Tuning the reduction extent of electrochemically reduced graphene oxide electrode film to enhance its detection limit for voltammetric analysis

Electrochemically reduced graphene oxide (ERGO) films find growing interest as voltammetric sensors for trace detection of electroactive analytes due to their easy preparation and unique electrochemical properties. Here, we demonstrate that the reduction extent of the ERGO film, is a crucial determinant of the concentration detection limits of such ERGO-based voltammetric sensors. To show this, we prepared a series of ERGO films with various reduction extents through electro-reduction at different reduction potentials, examined their background currents and electrocatalytic activities by using dopamine (DA) as a model analyte. Results showed that the background current response on the ERGO modified electrode monotonically increased with increasing reduction extent of the ERGO film, whereas the highest electrocatalytic activity towards the oxidation of DA was observed on the partially electrochemically reduced graphene oxide (pERGO) film.
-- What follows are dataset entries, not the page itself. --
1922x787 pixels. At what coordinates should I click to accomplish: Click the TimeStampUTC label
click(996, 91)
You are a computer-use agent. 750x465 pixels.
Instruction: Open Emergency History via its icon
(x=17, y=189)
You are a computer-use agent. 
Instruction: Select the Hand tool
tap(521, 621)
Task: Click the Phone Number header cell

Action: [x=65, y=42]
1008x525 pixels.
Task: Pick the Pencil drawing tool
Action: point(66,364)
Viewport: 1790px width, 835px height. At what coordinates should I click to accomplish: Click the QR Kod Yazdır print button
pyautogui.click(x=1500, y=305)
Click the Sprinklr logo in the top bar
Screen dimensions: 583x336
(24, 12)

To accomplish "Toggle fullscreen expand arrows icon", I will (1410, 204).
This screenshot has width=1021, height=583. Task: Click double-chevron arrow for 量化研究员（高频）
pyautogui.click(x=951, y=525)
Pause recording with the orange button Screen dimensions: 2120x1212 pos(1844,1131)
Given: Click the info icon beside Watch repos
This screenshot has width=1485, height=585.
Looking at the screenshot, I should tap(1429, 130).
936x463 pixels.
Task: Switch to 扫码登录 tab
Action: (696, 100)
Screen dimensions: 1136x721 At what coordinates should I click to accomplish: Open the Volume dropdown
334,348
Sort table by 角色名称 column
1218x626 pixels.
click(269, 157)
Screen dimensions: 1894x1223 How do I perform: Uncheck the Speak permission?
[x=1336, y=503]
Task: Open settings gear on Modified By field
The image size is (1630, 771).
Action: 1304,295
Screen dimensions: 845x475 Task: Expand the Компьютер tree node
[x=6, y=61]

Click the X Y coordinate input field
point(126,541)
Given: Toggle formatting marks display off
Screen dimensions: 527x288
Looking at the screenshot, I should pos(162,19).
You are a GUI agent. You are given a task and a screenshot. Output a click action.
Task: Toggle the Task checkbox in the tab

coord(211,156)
Because of its relatively low background current and high electrocatalytic activity, the pERGO modified electrode exhibited the lowest concentration detection limit for DA and a simple voltammetric sensing platform for trace detection of DA has been developed. These results highlight the important role of the reduction extent of ERGO film in determining the detection limits of ERGO film modified electrodes as voltammetric sensors. We believe that our findings could be also of value in the further developing ERGO-based sensors for trace voltammetric detection of other electroactive analytes.